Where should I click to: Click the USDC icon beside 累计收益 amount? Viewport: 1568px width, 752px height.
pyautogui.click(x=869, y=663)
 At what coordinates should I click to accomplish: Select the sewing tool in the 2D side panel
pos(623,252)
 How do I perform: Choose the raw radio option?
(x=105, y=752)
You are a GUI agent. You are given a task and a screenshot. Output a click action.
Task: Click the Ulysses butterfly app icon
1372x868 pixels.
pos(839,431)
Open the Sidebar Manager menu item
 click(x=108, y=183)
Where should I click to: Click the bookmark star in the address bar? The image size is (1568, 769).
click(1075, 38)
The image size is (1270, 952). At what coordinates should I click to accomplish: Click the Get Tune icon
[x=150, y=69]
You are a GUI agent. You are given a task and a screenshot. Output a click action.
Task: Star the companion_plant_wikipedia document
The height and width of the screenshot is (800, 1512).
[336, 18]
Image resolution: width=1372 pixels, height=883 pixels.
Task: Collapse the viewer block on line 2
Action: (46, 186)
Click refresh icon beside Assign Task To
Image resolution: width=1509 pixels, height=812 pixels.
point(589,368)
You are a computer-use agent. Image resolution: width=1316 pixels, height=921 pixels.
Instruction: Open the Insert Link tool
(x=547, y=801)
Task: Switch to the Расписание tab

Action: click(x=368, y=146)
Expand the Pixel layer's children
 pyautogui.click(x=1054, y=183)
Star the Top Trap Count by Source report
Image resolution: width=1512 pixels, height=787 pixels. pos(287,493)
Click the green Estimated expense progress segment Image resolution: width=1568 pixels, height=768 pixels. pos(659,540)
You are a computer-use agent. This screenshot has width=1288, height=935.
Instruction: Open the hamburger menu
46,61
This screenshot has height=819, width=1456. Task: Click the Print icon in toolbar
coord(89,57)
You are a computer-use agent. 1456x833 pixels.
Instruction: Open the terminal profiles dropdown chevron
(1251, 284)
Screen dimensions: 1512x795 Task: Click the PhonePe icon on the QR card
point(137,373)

- [Work to complete]
An exact copy of every record above is needed. Write it out word for word.

- [Output]
Where should I click to: Click the USDC icon beside 累计收益 amount? Viewport: 1568px width, 752px height.
pyautogui.click(x=869, y=663)
 At what coordinates should I click to accomplish: Select the sewing tool in the 2D side panel
pos(623,252)
 How do I perform: Choose the raw radio option?
(x=105, y=752)
You are a GUI agent. You are given a task and a screenshot. Output a click action.
Task: Click the Ulysses butterfly app icon
1372x868 pixels.
pos(839,431)
Open the Sidebar Manager menu item
 click(x=108, y=183)
Where should I click to: Click the bookmark star in the address bar? The image size is (1568, 769).
click(1075, 38)
The image size is (1270, 952). At what coordinates should I click to accomplish: Click the Get Tune icon
[x=150, y=69]
You are a GUI agent. You are given a task and a screenshot. Output a click action.
Task: Star the companion_plant_wikipedia document
The height and width of the screenshot is (800, 1512).
[336, 18]
Image resolution: width=1372 pixels, height=883 pixels.
Task: Collapse the viewer block on line 2
Action: (46, 186)
Click refresh icon beside Assign Task To
Image resolution: width=1509 pixels, height=812 pixels.
point(589,368)
You are a computer-use agent. Image resolution: width=1316 pixels, height=921 pixels.
Instruction: Open the Insert Link tool
(x=547, y=801)
Task: Switch to the Расписание tab

Action: click(x=368, y=146)
Expand the Pixel layer's children
 pyautogui.click(x=1054, y=183)
Star the Top Trap Count by Source report
Image resolution: width=1512 pixels, height=787 pixels. pos(287,493)
Click the green Estimated expense progress segment Image resolution: width=1568 pixels, height=768 pixels. pos(659,540)
You are a computer-use agent. This screenshot has width=1288, height=935.
Instruction: Open the hamburger menu
46,61
This screenshot has height=819, width=1456. Task: Click the Print icon in toolbar
coord(89,57)
You are a computer-use agent. 1456x833 pixels.
Instruction: Open the terminal profiles dropdown chevron
(1251, 284)
Screen dimensions: 1512x795 Task: Click the PhonePe icon on the QR card
point(137,373)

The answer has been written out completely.